Below is how I see (FNV1a MOD 101) used in beta 1897 to assign items to buckets, but can't see the same thing in older versions using $hash(item,32). Regardless whether the item-names are random or similar, $hget(table,N).item in 1897 lists them in bucket order regardless of the order of creation. Similar input strings seem no more likely to be assigned to the same bucket than when they're randomly different.

Code:

//hfree -sw test | hmake -s test 101 | var %i 20 , %N 1 | while (%i) { hadd test $base($rand(1,4503599627370495),10,36) | dec %i } | while ($hget(test,%N).item) { echo 4 -a $ord(%N) item is $v1 bucket: $calc(1+($fnv1a-32($v1) % 101)) | inc %N }

Thanks for your comments, unfortunately I have already spent a lot of time testing this. As you know, the performance of a hash table depends on a combination of factors, including hash table size, number of items added, hash algorithm, whether the table sizes needs to be prime/odd/even, item lengths, item content, and so on. You cannot test these in isolation. In your tests, FNV1A performed better/worse at certain table sizes. That is simply how it worked out for the type and amount of data you used. Remember, no other hash table code was changed, just the hash algorithm. I may in future add a switch to the /hmake command that allows you to set the hash algorithm. However, for now, the beta has reverted to the older hash algorithm.

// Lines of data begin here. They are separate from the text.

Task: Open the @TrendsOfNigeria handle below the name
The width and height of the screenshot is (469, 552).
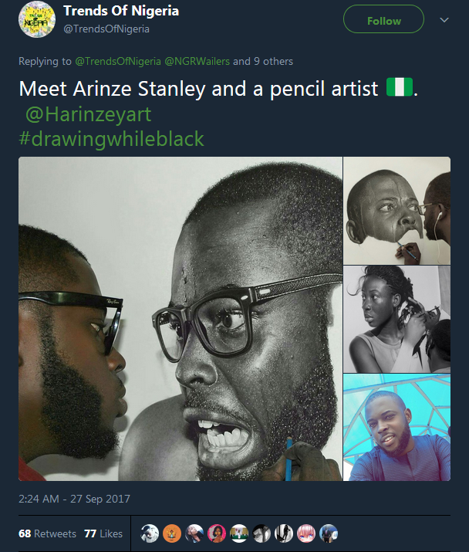Action: [x=106, y=29]
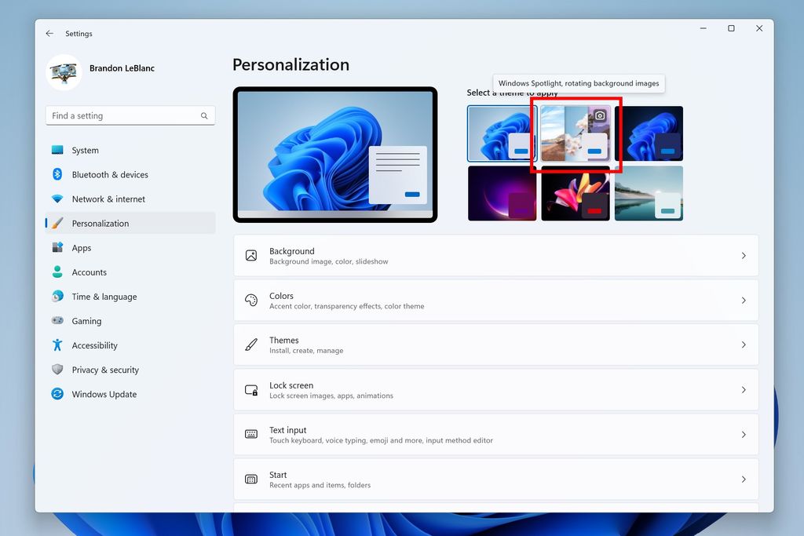Viewport: 804px width, 536px height.
Task: Select Privacy & security in the sidebar
Action: point(106,369)
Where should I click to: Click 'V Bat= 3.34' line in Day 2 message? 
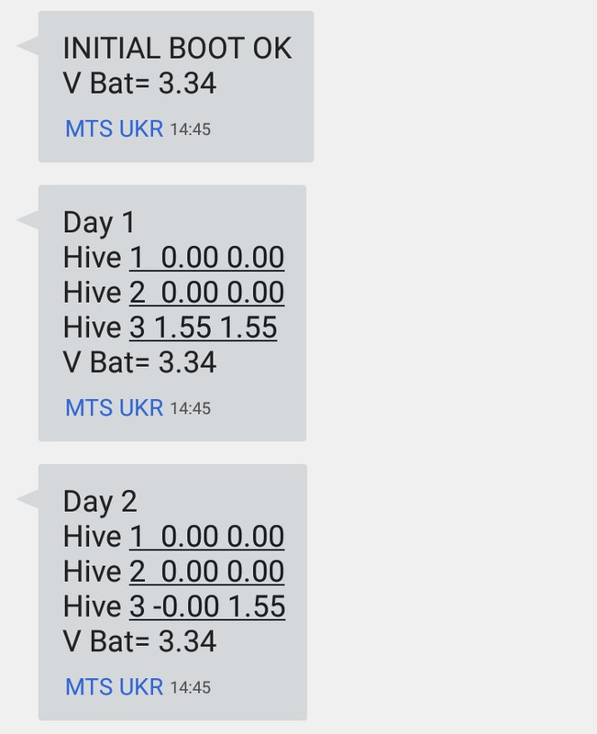point(139,641)
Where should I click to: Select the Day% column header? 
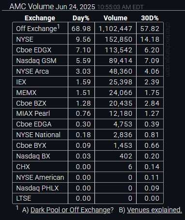81,18
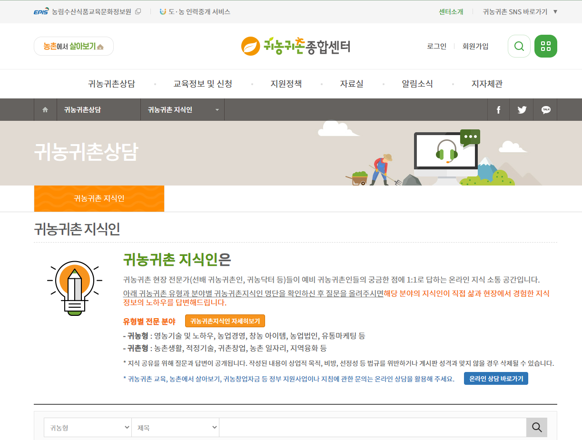This screenshot has width=582, height=440.
Task: Share the page via the Facebook icon
Action: click(498, 109)
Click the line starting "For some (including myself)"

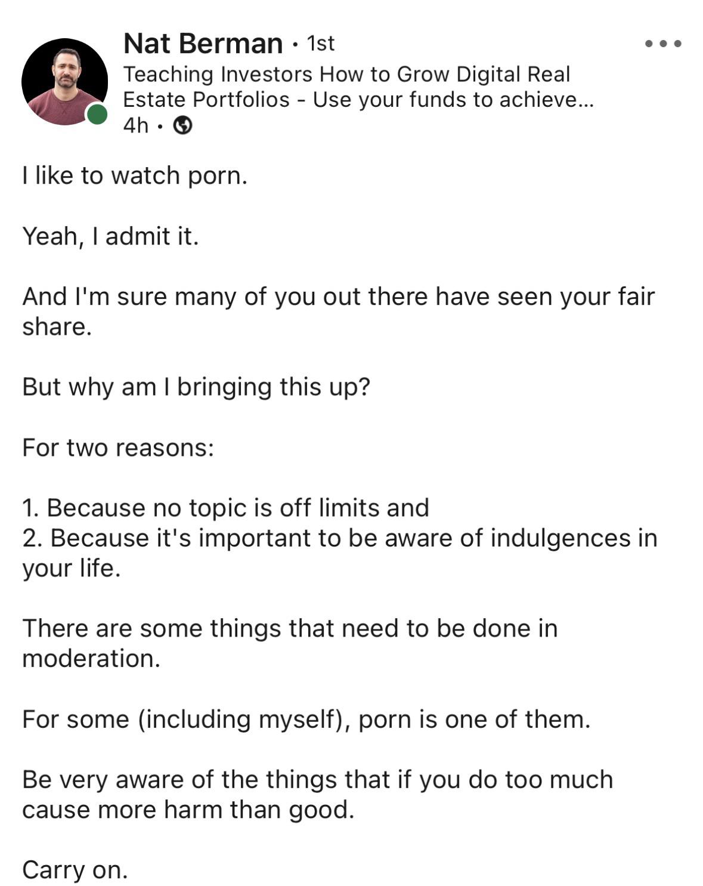coord(306,719)
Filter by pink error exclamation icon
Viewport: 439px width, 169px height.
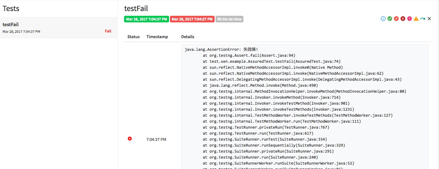click(x=410, y=19)
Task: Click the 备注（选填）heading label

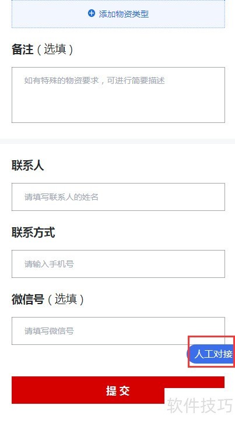Action: pos(43,50)
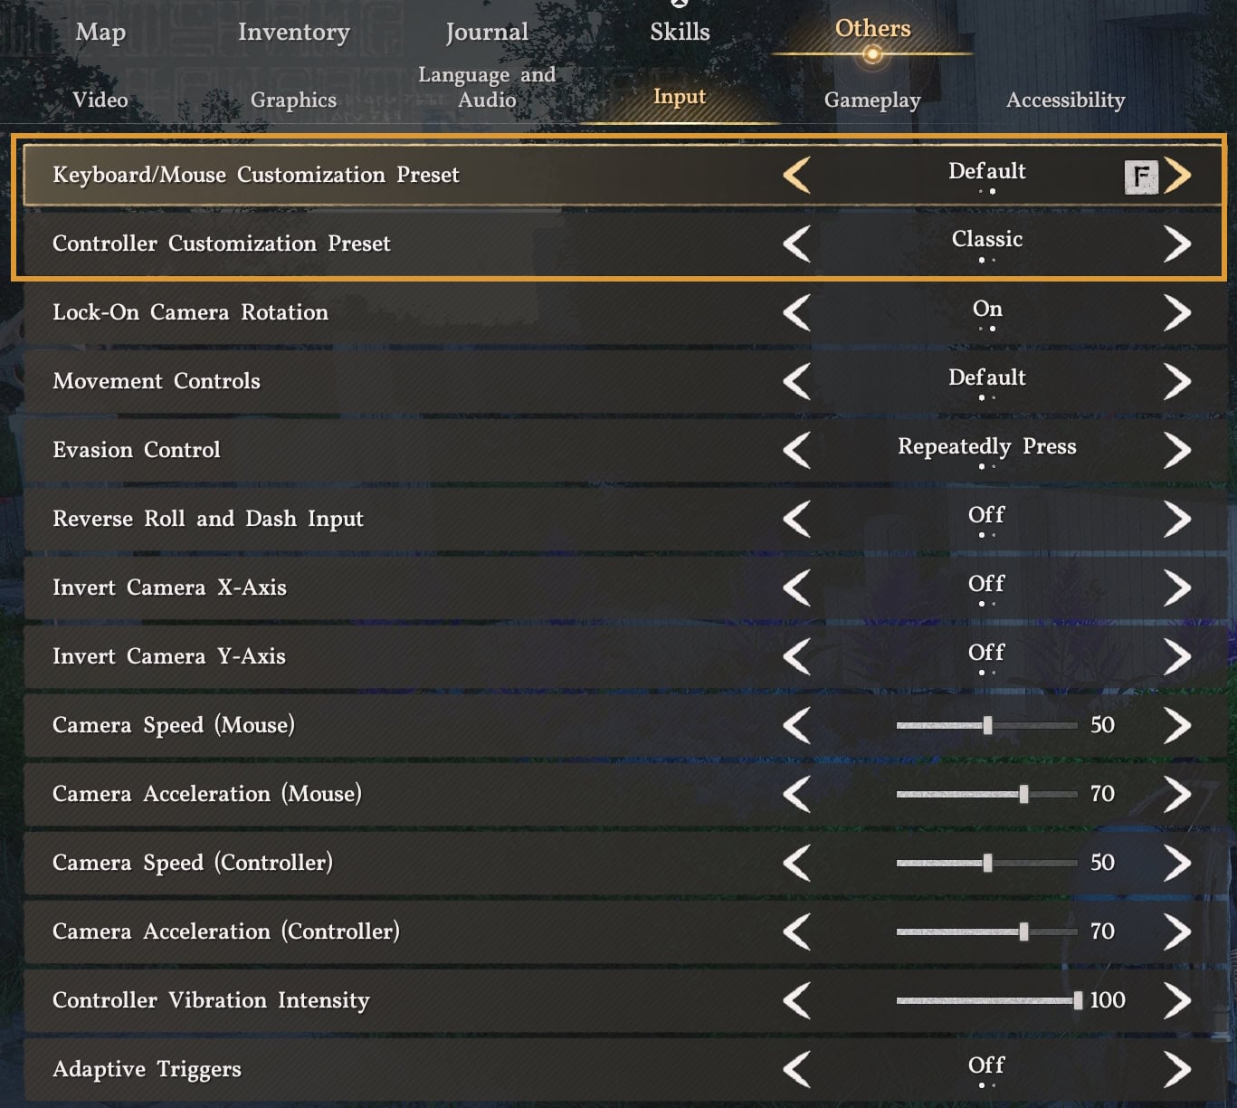The image size is (1237, 1108).
Task: Adjust the Camera Speed (Controller) slider
Action: point(987,863)
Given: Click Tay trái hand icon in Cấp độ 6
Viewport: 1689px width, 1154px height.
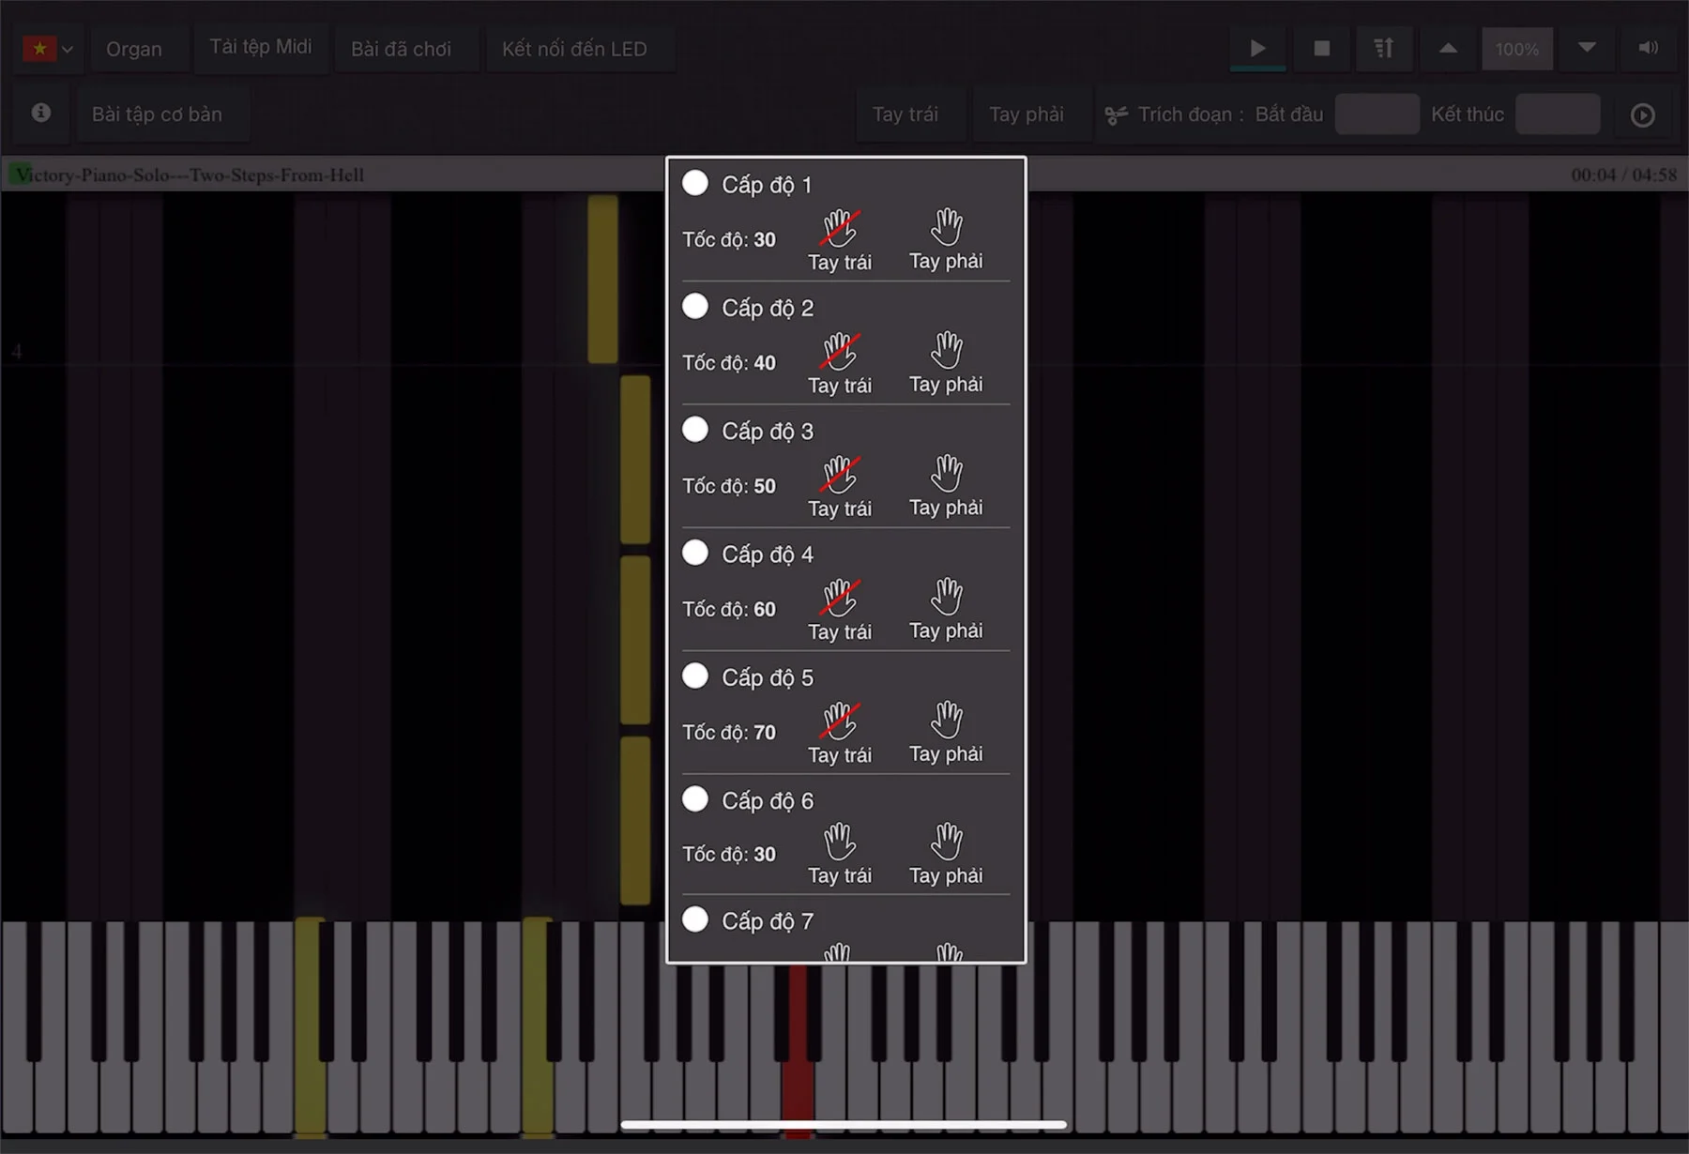Looking at the screenshot, I should 840,842.
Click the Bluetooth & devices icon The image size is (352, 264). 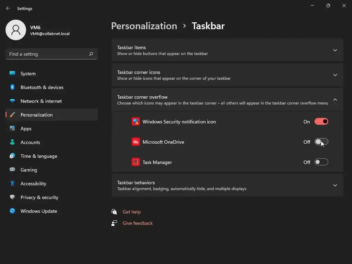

In the /hadd_test alias above, the 2230 beta is back to the performance of the 1438 beta for it, which is better than 1897 was, but is still noticeably slower than the no-beta was. Again, I don't believe the differences in performance were caused by the choice of hash function, because it was affecting the time needed to /hadd the items as well as $hget()'ing them later, and I'm assuming the choice of hash wouldn't be responsible for the /hadd delay.

* Regarding the change to forcing the bucket count to be a prime. Would you consider either allowing it to consider N=1 to be a prime, or allowing a new switch that allows the hash table to not be forced away from the requested bucket count? (Other than perhaps requiring it at least be odd like currently.)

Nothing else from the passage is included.